INFORMATION GIVEN –
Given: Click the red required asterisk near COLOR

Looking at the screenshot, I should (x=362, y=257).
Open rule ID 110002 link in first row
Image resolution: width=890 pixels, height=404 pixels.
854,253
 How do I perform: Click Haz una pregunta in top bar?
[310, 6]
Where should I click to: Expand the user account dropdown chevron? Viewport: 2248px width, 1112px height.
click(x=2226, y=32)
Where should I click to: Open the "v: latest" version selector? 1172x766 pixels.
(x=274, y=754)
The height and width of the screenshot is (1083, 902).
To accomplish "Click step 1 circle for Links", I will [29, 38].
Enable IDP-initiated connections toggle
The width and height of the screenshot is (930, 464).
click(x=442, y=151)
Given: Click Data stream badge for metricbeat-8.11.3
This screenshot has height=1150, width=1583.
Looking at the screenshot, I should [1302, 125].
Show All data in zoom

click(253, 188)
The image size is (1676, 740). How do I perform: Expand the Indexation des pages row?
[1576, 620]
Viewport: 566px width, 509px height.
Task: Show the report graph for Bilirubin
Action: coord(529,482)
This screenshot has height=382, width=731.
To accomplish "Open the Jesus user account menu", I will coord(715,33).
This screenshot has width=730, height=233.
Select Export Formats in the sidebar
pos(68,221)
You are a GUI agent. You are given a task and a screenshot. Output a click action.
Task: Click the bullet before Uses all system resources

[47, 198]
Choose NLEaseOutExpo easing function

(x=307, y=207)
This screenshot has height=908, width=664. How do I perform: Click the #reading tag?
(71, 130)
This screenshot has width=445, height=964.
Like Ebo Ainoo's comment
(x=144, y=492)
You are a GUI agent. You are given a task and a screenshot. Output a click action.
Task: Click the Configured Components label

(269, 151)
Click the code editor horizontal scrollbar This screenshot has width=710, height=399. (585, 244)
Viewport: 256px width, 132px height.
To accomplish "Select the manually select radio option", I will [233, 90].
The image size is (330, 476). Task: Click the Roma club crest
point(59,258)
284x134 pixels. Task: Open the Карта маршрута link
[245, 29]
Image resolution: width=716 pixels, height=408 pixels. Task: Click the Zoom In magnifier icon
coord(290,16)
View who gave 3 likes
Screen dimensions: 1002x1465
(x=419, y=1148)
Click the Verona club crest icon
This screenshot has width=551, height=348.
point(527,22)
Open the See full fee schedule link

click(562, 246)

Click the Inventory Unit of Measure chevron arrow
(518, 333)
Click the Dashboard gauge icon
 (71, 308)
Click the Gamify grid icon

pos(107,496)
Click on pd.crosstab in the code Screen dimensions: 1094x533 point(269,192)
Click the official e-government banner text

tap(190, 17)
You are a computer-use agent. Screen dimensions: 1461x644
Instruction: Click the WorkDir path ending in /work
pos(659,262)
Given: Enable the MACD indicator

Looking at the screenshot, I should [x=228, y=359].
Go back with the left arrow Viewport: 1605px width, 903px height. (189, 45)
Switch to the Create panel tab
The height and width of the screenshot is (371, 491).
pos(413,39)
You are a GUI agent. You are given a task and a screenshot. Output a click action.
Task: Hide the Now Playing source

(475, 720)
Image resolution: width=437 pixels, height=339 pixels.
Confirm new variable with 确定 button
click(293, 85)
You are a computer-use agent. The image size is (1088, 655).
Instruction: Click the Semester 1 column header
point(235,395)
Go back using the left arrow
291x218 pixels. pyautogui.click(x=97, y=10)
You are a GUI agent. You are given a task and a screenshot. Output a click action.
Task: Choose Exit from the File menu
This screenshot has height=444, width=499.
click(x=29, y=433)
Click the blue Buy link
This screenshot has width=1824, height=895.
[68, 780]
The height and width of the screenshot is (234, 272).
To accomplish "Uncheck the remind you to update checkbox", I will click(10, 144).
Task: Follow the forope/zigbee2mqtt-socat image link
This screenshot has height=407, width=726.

DESCRIPTION OF THE TASK – Print the items verbatim, starting with the line containing "Click the Inventory" and continuing through the line containing "291x218 pixels. pyautogui.click(x=97, y=10)", both included.

RESPONSE TO THE EXERCISE –
Click the Inventory Unit of Measure chevron arrow
(518, 333)
Click the Dashboard gauge icon
 (71, 308)
Click the Gamify grid icon

pos(107,496)
Click on pd.crosstab in the code Screen dimensions: 1094x533 point(269,192)
Click the official e-government banner text

tap(190, 17)
You are a computer-use agent. Screen dimensions: 1461x644
Instruction: Click the WorkDir path ending in /work
pos(659,262)
Given: Enable the MACD indicator

Looking at the screenshot, I should [x=228, y=359].
Go back with the left arrow Viewport: 1605px width, 903px height. (189, 45)
Switch to the Create panel tab
The height and width of the screenshot is (371, 491).
pos(413,39)
You are a GUI agent. You are given a task and a screenshot. Output a click action.
Task: Hide the Now Playing source

(475, 720)
Image resolution: width=437 pixels, height=339 pixels.
Confirm new variable with 确定 button
click(293, 85)
You are a computer-use agent. The image size is (1088, 655).
Instruction: Click the Semester 1 column header
point(235,395)
Go back using the left arrow
291x218 pixels. pyautogui.click(x=97, y=10)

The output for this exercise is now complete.